Nobel laureate economist Joseph Stiglitz says tax cuts won’t help solve our economic woes.
“The problem with tax cuts is that the bang for the buck is very low,” he says in an interview with the Financial Times.
“In the February 2088 tax cut … only about 40 percent of the money given has been spent. So it doesn’t stimulate the economy much.”
Given the country’s burgeoning debt load, “it is imperative that we be sure that we get value for money,” Stiglitz says.
U.S. debt now totals $11.2 trillion, or 79 percent of the $14.1 trillion GDP, according to Bloomberg data.
“In this context (we need) bang for the buck,” he says. “And unfortunately it looks like we won’t be doing that.”
Stiglitz says consumers’ increased thrift is actually hurting the economy.
“Americans, with this huge overhang of debt, with the large uncertainties, with the drying up of credit markets are deciding quite rationally not to spend money,” he points out.

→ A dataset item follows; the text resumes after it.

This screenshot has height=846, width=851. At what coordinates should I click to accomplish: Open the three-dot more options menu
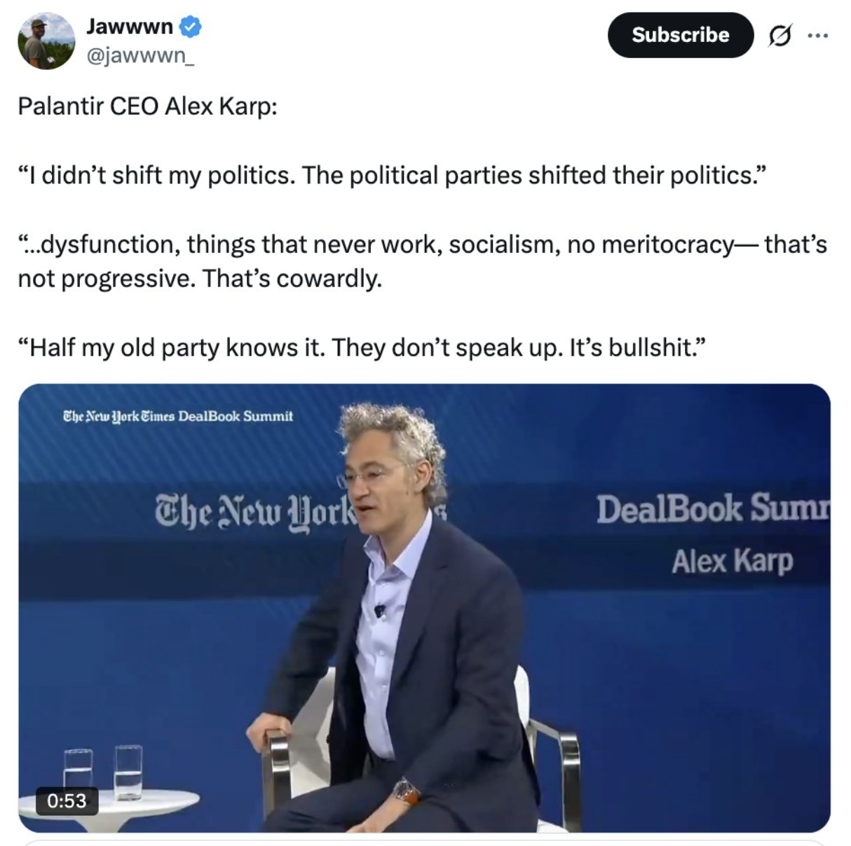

“That’s good for their balance sheets, but in terms of bang for the buck, it’s very bad.”
Stiglitz blames banks for much of our predicament. Financial markets “were supposed to manage risk and allocate capital,” he says. Instead, “They created risk and misallocated capital.”
In economist Arthur Laffer’s eyes, Stiglitz doesn’t have much to worry about on taxes.
Our huge debt “all but guarantees higher interest rates, massive tax increases, and partial default on government promises,” Laffer writes in The Wall Street Journal.